L’angelo Gabriele si rivolge a Maria: Chaire, kecharitoméne – dice il testo greco. Il termine chaire è un saluto che letteralmente significa: “rallegrati”. Infatti, quando Dio è vicino, una grande gioia invade l’anima. “La stessa parola – fa notare Benedetto XVI – riappare nella Notte Santa [della nascita di Gesù] sulle labbra dell’angelo che dice ai pastori: ‘Vi annuncio una grande gioia’ (Lc 2, 10). Appare ancora una volta in Giovanni in occasione dell’incontro con il Risuscitato: ‘I discepoli gioirono al vedere il Signore’ (Gv 20, 20). Nei discorsi di addio in Giovanni c’è una teologia della gioia che illumina, per così dire, la profondità di questa parola: ‘vi vedrò di nuovo e il vostro cuore si rallegrerà e nessuno potrà togliervi la vostra gioia’ (Gv 16, 22)”[2].

La parola chaire è legata in greco con charis (che significa “grazia”), perché la gioia è inseparabile dalla grazia. Maria “è stata abbondantemente oggetto della grazia” (v. 28), perché questo significa letteralmente il termine kecharitoméne, tradotto con “piena di grazia”. Dio l’aveva scelta per essere la madre di suo Figlio fatto uomo e, per questo, in vista dei meriti di Cristo, era stata preservata dal peccato originale dal momento del concepimento da parte dei suoi genitori.

Il Signore le annuncia che concepirà e darà alla luce un bambino, che porterà il nome di Gesù (vale a dire, Salvatore). Sarà il Messia promesso, quello che riceverà “il trono di Davide” e, ancor più, il “Figlio dell’Altissimo”, il “Figlio di Dio” vero.

Lo concepirà verginalmente, senza concorso di uomo, per opera e grazia dello Spirito Santo: “Lo Spirito Santo scenderà su di te e la potenza dell’Altissimo ti coprirà con la sua ombra” (v. 35).
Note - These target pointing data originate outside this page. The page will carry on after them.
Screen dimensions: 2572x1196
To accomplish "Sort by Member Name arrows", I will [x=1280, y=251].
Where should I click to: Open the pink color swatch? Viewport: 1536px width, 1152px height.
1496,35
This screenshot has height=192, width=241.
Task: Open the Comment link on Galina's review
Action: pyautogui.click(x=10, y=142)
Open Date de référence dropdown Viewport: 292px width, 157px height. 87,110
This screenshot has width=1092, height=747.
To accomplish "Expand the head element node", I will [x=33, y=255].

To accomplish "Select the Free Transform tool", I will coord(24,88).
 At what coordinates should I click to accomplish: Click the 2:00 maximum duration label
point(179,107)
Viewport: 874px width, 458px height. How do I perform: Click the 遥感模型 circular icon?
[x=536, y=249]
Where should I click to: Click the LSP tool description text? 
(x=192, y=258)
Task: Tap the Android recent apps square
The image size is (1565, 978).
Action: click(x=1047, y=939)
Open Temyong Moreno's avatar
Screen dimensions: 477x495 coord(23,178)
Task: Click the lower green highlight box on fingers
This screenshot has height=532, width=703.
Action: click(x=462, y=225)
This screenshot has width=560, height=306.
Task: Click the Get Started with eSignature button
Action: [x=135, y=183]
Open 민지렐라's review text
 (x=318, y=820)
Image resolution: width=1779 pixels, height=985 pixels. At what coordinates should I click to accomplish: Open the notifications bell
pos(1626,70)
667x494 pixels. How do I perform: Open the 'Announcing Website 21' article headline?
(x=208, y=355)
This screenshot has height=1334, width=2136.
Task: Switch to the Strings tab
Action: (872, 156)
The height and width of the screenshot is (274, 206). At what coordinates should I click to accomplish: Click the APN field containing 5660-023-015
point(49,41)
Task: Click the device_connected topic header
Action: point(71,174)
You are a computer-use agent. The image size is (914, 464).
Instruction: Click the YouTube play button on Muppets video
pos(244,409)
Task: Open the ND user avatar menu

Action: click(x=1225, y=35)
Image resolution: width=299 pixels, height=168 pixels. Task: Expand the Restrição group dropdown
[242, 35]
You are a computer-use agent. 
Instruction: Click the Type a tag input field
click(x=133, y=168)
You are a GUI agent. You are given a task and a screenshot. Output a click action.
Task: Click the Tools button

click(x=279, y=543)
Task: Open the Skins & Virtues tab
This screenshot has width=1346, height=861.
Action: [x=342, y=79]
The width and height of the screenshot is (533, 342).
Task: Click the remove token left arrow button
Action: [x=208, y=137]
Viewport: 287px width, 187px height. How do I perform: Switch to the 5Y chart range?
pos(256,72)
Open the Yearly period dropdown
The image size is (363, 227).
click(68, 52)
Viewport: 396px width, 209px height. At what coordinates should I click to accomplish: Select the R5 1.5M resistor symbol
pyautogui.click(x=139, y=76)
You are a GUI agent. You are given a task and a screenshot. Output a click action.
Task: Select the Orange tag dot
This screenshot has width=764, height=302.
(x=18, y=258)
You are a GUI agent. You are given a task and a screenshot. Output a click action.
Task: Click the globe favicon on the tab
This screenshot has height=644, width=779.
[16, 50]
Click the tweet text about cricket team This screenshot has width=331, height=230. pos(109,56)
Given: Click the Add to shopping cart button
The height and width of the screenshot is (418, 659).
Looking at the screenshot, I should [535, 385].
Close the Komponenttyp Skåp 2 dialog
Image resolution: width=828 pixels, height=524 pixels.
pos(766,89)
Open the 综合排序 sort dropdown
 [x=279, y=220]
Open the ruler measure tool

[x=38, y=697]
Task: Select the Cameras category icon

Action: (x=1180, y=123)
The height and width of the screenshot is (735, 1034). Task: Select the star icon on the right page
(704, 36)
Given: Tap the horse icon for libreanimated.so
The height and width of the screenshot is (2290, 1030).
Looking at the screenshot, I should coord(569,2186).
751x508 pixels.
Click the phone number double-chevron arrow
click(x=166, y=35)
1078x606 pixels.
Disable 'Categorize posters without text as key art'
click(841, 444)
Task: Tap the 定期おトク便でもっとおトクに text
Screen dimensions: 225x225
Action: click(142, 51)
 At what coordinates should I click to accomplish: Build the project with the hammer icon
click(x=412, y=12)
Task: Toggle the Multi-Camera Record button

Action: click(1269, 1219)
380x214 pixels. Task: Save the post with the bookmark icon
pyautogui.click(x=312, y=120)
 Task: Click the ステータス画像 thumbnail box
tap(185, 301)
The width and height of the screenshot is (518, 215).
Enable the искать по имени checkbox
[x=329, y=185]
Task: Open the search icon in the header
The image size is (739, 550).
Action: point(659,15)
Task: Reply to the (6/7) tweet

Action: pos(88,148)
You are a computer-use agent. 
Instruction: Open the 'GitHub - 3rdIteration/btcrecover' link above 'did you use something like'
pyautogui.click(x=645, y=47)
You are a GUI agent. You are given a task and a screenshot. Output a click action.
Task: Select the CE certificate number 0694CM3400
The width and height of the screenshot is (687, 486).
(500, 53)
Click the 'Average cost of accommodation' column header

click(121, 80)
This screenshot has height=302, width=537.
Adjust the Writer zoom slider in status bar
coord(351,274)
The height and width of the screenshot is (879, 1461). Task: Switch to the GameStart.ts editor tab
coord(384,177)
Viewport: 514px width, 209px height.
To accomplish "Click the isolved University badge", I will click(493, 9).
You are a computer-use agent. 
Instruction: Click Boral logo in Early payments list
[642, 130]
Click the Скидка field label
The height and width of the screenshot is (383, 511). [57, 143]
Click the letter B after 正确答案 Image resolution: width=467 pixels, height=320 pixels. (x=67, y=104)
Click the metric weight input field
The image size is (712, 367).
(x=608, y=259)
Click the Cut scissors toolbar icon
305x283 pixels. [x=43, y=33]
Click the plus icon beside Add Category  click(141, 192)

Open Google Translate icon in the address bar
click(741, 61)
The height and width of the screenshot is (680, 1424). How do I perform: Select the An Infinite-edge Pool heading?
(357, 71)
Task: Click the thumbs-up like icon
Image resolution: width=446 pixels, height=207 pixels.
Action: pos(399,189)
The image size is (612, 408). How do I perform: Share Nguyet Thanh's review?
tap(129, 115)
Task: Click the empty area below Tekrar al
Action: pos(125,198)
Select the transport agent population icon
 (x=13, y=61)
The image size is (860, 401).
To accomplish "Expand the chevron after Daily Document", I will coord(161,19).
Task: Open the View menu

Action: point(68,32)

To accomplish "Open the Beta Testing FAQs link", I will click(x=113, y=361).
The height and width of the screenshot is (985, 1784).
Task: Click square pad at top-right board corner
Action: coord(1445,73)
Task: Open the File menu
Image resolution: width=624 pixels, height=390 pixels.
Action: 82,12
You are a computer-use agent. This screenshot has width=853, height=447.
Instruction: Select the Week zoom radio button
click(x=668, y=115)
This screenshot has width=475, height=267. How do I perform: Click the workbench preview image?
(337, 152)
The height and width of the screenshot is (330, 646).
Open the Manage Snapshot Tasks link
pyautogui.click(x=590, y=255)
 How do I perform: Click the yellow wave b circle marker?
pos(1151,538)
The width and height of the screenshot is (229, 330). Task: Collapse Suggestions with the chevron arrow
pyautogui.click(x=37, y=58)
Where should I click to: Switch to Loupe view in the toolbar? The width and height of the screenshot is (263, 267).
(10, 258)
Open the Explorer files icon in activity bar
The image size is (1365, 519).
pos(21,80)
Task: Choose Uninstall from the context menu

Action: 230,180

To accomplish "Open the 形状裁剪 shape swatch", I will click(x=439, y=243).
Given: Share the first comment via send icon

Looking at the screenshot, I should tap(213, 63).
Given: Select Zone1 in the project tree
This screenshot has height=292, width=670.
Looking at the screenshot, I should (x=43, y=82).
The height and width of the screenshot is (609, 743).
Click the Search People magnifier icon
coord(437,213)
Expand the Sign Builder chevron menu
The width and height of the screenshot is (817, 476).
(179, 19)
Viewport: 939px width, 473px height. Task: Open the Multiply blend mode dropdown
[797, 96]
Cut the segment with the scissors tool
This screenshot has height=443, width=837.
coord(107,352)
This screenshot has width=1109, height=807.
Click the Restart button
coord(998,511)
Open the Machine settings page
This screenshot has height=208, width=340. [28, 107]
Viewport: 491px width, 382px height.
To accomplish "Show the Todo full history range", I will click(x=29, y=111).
Durante il pellegrinaggio del popolo di Dio attraverso il deserto verso la terra promessa, la presenza del Signore si manifestava grazie alla nube che copriva il santuario; ora invece sarà lo Spirito Santo a coprire con la sua ombra questo Santuario della presenza di Dio che è il corpo di Maria.

Perciò, dice ancora l’angelo, “colui che nascerà sarà santo e sarà chiamato Figlio di Dio” (v. 35). L’aggettivo “santo”, per la posizione nella quale appare nel testo greco originale e in questa traduzione, definisce il modo di nascere: “nascerà santo”, con una probabile allusione alla sua nascita verginale.

Maria, dicendo un semplice “sì” diventa la madre del Figlio di Dio fatto uomo. Benedetto XVI osserva che “i Padri della Chiesa a volte hanno espresso tutto questo dicendo che Maria avrebbe concepito attraverso l’udito, ovvero, mediante l’ascolto. Grazie alla sua obbedienza la parola è entrata in essa ed ella è diventata feconda”[3].

“Il mistero dell’Immacolata Concezione è fonte di luce interiore, di speranza e di conforto – diceva ancora Benedetto XVI in una occasione diversa –. In mezzo alle prove della vita e specialmente alle contraddizioni che l’uomo sperimenta dentro di sé e intorno a sé, Maria, Madre di Cristo, ci dice che la Grazia è più grande del peccato, che la misericordia di Dio è più potente del male e sa trasformarlo in bene. [...] Questa donna, la Vergine Maria, ha beneficiato in anticipo della morte redentrice del suo Figlio e fin dal concepimento è stata preservata dal contagio della colpa. Perciò, con il suo cuore immacolato, Lei ci dice: affidatevi a Gesù, Lui vi salva”[4].

Francisco Varo


[1] San Josemaría, Il Santo Rosario, 1° mistero gaudioso.

[2] Joseph Ratzinger – Benedetto XVI, L’infanzia di Gesù, Rizzoli-Libreria Editrice Vaticana, Città del Vaticano 2012, p. 36.

[3] Ibid., p. 47.

[4] Benedetto XVI, Angelus, 8 dicembre 2010.